**文本节选:**
+ + + + + + +
WGET,Cookies和302重定向

时间:2010-12-19 02:27:35

标签: command-line cookies centos wget

我想使用WGET从某个网站的某个部分下载一些图片。本网站受密码保护。我已成功登录并保存cookie。但是,由于302重定向,我仍然无法下载图片。任何人都可以帮我看看吗?非常感谢。

wget --load-cookies=examplecookies  http://members.example.com/membersarea/0004.jpg
--2010-12-18 18:58:50--  http://members.example.com/membersarea/0004.jpg
Resolving members.example.com... 12.34.56.78
Connecting to members.example.com|12.34.56.78|:80... connected.
HTTP request sent, awaiting response... 302 Found
Location: /login.aspx?ReturnUrl=%2fmembersarea%2f0004.jpg [following]
--2010-12-18 18:58:50--  http://members.example.com/login.aspx?ReturnUrl=%2fmembersarea%2f0004.jpg
Reusing existing connection to members.example.com:80.
HTTP request sent, awaiting response... 302 Found
Location: /membersarea/default.aspx [following]
--2010-12-18 18:58:50--  http://members.example.com/membersarea/default.aspx
Reusing existing connection to members.example.com:80.
+ + + + + + +
**存储数据:**
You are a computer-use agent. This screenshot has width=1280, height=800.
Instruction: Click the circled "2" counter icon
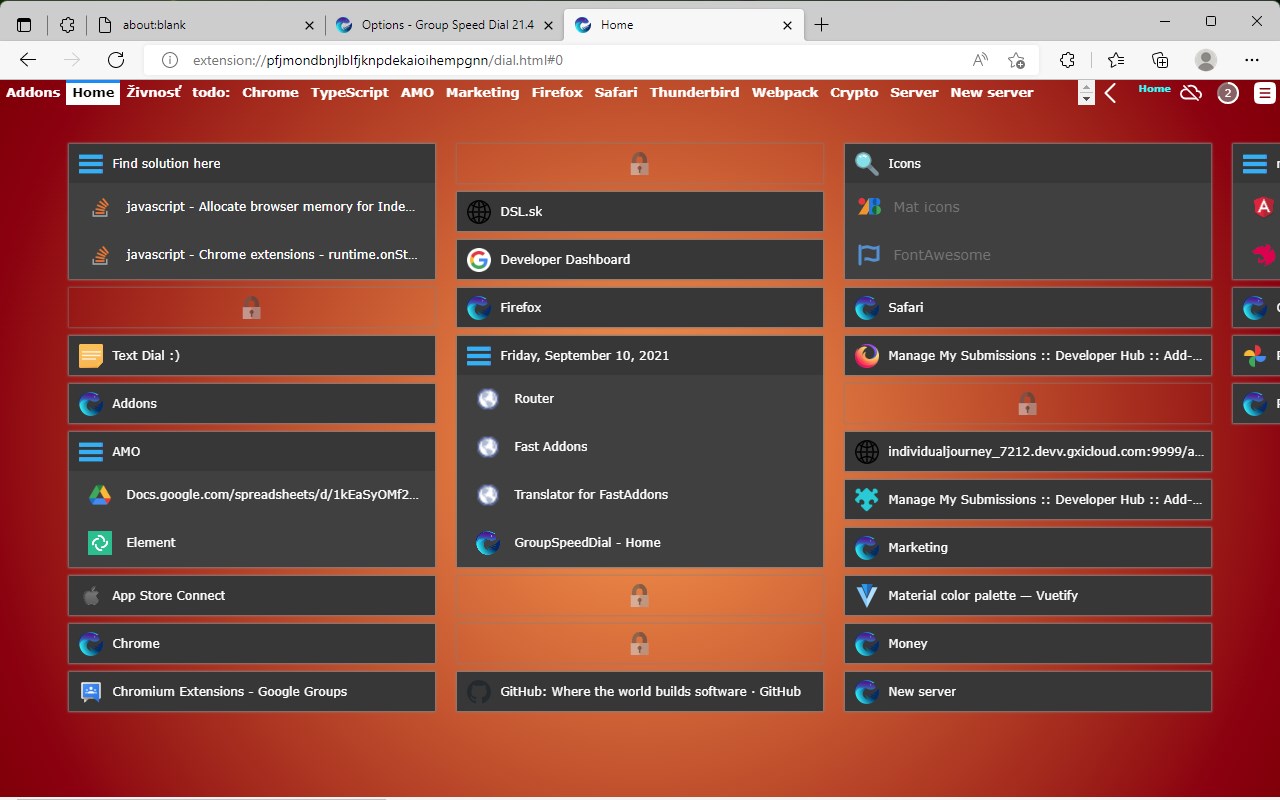coord(1228,92)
+ + + + + + +
**任务要求:**
A - 根据上面的文本节选回答：
(i) 帖子的发布时间是什么？
(ii) members.example.com 被解析成了哪个 IP 地址？
(iii) 第二次收到 302 Found 后，Location 指向哪个路径？
B - 列出上面文本节选中给出的全部标签。

**任务结果:**
A -
(i) 2010-12-19 02:27:35
(ii) 12.34.56.78
(iii) /membersarea/default.aspx

B - command-line、cookies、centos、wget